Throughout the years – and especially on Martin Luther King Day – countless people representing different walks of life quote the beneficent humanitarian and civil rights leader, Rev. Dr. Martin Luther King, Jr.

We sometimes hear MAGA (Make America Great Again) Republicans and others who embrace very conservative social, economic, and political ideologies quote Dr. King. Interestingly, many of the aforementioned individuals do not know who Dr. King really was in terms of where he stood on multiple hot-button issues of the 1950s and 1960s.

Dr. King stood on a foundation of righteousness and truth.

Dr. King often asserted, “The ultimate measure of a man is not where he stands in moments of comfort and convenience, but where he stands at times of challenge and controversy.”

How many people believe in feeding the hungry or reaching out to someone experiencing misfortune and despair? How often do bystanders speak out when an old woman is beaten and robbed? When an unarmed black man is fleeing the police and getting shot down mercilessly by an officer in pursuit, who will join the family of the victim in protest to demand justice? These questions help determine who is willing to place principle above passivity in the tradition of MLK.

Dr. King opposed racism, poverty, and militarism, as evidenced by his numerous writings, including Where Do We Go From Here: Chaos or Community?
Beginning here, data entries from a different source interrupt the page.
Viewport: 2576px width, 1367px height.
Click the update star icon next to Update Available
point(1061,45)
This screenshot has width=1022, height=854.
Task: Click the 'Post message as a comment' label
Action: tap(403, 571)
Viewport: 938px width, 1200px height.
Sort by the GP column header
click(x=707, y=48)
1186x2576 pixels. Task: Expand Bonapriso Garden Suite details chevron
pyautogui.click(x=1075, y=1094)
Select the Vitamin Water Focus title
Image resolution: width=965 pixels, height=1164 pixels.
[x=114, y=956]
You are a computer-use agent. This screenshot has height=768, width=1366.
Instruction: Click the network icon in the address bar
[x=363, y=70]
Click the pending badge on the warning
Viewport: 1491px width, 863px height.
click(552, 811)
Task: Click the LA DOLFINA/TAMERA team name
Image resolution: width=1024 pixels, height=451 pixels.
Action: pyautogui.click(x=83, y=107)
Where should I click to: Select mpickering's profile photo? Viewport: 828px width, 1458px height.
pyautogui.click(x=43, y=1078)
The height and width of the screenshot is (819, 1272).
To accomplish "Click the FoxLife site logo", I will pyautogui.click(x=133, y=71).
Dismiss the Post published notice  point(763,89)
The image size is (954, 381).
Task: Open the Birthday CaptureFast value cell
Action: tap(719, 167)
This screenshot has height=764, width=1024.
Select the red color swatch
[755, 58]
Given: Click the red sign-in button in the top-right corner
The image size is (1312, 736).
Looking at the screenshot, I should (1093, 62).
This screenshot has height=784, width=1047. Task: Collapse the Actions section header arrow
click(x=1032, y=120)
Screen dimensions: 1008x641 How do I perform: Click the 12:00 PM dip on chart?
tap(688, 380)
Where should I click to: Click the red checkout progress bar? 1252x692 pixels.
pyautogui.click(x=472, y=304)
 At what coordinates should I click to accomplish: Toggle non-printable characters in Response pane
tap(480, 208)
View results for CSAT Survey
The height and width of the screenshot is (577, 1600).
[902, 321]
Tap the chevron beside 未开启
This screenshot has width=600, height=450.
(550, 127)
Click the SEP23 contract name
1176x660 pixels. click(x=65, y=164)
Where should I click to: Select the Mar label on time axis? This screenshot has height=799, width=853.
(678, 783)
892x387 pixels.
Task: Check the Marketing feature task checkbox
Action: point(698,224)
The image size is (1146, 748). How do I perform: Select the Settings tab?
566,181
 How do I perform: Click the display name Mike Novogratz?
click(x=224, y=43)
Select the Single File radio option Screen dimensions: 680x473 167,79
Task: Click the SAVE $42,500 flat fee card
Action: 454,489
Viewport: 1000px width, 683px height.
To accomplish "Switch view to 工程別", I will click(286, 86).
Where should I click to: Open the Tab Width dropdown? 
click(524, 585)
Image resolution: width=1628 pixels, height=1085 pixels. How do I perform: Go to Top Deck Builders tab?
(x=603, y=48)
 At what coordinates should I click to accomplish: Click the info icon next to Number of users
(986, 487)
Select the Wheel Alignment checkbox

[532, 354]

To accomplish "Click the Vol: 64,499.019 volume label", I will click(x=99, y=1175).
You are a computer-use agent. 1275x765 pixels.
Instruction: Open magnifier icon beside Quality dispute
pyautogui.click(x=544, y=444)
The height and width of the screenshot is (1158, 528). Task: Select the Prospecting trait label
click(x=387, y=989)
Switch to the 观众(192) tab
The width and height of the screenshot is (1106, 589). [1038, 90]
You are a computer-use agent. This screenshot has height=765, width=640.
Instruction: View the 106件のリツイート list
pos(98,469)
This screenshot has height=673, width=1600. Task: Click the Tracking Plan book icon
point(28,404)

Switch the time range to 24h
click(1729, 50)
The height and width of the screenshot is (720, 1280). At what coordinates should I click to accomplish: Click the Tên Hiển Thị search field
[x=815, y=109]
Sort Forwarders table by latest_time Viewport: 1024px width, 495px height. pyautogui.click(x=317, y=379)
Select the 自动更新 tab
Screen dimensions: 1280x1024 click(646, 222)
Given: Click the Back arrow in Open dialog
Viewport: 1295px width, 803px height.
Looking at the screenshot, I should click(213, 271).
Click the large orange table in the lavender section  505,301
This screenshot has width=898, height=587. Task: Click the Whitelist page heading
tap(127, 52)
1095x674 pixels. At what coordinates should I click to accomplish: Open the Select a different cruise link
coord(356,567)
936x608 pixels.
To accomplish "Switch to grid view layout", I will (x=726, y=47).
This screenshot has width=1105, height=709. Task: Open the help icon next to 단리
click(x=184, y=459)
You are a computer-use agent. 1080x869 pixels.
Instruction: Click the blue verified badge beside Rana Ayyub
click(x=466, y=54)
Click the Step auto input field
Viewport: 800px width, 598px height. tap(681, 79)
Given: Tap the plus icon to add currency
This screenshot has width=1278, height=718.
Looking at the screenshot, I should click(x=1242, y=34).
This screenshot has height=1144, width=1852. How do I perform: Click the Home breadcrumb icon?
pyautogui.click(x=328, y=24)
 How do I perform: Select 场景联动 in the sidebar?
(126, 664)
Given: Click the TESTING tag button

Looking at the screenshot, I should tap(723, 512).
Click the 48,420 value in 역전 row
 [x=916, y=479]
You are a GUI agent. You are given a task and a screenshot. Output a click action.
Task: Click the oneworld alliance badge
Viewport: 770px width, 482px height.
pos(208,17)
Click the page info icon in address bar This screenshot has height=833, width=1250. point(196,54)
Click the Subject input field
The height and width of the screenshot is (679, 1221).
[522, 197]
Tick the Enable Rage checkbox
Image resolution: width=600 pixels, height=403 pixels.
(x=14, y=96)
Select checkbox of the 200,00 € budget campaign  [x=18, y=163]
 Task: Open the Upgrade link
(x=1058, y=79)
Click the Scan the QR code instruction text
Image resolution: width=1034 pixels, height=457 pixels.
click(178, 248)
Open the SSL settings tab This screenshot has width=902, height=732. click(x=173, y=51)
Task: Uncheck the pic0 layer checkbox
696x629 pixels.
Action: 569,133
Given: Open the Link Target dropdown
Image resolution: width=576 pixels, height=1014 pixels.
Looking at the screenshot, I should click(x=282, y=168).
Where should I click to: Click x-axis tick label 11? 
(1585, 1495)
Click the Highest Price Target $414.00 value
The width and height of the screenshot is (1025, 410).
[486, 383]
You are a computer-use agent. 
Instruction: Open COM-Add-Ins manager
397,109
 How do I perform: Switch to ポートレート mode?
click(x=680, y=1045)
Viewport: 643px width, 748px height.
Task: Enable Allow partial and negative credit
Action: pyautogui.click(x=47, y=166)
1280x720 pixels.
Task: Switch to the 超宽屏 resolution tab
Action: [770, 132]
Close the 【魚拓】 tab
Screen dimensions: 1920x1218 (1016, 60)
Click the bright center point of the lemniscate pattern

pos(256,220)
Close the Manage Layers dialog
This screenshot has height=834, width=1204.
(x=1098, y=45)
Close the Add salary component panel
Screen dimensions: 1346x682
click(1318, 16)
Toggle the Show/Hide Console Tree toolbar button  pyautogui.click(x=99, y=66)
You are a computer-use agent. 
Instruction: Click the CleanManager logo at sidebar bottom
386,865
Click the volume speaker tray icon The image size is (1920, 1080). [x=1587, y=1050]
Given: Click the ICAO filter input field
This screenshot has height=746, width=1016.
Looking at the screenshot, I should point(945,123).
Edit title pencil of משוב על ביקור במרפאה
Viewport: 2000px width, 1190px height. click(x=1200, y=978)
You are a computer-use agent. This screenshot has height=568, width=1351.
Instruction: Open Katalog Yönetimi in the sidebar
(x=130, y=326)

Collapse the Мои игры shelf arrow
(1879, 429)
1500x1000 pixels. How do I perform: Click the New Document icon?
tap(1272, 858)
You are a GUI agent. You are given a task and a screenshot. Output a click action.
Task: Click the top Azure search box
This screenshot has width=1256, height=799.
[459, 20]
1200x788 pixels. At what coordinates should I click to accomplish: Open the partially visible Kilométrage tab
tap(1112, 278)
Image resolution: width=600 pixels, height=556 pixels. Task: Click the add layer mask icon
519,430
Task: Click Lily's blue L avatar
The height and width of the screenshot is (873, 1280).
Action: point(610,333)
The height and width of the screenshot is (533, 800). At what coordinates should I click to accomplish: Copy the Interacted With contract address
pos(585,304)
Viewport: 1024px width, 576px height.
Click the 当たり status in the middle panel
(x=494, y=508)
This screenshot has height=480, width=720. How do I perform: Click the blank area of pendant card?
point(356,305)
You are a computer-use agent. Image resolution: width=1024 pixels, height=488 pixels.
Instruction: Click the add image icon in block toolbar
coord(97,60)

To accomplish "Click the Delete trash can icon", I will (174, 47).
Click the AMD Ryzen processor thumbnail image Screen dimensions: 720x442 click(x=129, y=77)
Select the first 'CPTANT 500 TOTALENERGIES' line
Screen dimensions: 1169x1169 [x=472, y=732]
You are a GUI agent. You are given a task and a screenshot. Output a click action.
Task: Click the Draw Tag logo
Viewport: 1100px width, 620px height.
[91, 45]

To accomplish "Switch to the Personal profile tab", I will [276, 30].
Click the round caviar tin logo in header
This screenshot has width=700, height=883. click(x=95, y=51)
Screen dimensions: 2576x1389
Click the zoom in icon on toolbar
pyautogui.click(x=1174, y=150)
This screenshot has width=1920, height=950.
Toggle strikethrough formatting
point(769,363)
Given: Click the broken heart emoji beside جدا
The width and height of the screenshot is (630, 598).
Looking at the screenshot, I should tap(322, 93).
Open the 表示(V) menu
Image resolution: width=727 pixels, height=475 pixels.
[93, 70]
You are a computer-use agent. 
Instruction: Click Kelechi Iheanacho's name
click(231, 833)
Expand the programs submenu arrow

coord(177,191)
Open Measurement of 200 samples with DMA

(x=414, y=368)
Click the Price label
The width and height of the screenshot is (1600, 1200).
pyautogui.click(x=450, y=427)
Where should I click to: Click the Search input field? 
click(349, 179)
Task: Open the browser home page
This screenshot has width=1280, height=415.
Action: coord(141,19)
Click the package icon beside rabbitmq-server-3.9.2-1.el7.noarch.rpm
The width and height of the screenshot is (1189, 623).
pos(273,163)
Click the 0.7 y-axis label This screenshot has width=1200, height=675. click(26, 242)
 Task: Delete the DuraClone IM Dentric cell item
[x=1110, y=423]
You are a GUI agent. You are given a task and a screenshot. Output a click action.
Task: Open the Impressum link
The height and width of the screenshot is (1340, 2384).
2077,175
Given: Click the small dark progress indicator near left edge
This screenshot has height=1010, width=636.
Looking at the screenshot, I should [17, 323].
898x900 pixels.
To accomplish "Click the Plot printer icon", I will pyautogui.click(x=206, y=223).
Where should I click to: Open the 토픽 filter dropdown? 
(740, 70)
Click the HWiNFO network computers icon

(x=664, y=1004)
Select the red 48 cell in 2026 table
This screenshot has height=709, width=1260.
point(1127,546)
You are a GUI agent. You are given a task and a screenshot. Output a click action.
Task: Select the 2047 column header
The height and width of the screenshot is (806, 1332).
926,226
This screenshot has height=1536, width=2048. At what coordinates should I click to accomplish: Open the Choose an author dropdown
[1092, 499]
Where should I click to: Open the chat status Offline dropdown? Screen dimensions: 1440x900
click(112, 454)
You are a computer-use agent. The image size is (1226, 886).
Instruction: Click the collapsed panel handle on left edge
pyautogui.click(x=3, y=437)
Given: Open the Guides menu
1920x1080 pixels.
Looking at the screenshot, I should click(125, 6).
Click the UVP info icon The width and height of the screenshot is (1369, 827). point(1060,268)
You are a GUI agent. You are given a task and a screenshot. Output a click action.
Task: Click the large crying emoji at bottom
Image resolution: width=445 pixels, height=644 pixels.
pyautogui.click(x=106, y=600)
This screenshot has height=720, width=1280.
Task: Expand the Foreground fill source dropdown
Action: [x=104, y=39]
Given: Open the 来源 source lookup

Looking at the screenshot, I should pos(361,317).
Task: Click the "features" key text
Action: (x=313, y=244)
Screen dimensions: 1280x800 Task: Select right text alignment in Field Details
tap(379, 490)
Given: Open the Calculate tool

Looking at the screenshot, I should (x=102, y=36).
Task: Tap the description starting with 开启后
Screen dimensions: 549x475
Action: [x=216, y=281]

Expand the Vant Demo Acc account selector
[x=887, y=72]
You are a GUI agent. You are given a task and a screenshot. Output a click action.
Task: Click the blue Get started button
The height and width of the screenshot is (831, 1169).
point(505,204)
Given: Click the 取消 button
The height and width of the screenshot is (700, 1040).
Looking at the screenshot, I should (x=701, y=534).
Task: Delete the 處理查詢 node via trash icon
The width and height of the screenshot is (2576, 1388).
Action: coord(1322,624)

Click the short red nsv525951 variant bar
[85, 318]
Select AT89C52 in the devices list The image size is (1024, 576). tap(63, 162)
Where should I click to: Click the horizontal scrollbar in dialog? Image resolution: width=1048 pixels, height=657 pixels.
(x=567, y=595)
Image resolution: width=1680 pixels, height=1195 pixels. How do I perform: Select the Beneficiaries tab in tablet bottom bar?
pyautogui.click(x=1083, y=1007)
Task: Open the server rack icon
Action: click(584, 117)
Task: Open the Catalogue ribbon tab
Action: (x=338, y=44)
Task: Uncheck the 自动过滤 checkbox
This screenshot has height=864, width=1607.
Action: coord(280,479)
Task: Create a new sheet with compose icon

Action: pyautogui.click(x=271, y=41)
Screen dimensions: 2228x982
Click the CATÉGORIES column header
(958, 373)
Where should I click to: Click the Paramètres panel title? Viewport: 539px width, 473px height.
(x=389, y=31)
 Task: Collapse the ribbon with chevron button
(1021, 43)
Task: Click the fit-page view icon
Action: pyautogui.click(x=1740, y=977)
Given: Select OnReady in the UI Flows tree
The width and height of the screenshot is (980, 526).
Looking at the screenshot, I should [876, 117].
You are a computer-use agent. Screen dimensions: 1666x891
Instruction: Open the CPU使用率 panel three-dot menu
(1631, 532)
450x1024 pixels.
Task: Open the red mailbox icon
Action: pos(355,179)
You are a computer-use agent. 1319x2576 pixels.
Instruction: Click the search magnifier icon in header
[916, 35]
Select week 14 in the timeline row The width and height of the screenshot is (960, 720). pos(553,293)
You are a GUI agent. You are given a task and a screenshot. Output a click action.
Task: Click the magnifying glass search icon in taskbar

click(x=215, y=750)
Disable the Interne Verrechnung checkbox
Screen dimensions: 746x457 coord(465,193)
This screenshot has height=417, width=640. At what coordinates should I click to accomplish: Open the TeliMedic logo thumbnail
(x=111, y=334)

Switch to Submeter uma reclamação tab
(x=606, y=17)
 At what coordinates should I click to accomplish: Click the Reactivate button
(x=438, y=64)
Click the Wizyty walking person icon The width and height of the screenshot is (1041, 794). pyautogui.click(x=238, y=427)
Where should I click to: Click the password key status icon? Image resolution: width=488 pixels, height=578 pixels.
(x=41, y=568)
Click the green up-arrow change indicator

King even rebuked President Lyndon Johnson who had committed, steadfastly, to continue the War in Vietnam, which turned out to be a fiasco and disaster for the United States. In fact, King, on April 4, 1967, delivered his seminal speech condemning the war at Riverside Church in Harlem. The great prophet stated, “My conscience leaves me no other choice.” (King, “Beyond Vietnam,” 139). Further, Dr. King asserted that the Vietnam War had deleterious effects on America’s poor and Vietnam peasants. (King, “Beyond Vietnam”).

By the way, MLK was assassinated one year to the day in 1968 after his Riverside speech. Arguably, it is somewhat conventional wisdom that King – after his public disagreement with President Johnson – was a thorn in the President’s side had to go.

President Kennedy was spot on when he declared, in 1961, “If a free society cannot help the many who are poor, it cannot save the few who are rich.” Dr. King echoed this and more through his works and generous deeds.

We have a moral obligation to rekindle that flame and actualize what is written in the Book of James (KJV) 1:22: “But be ye doers of the word, and not hearers only, deceiving your own selves.”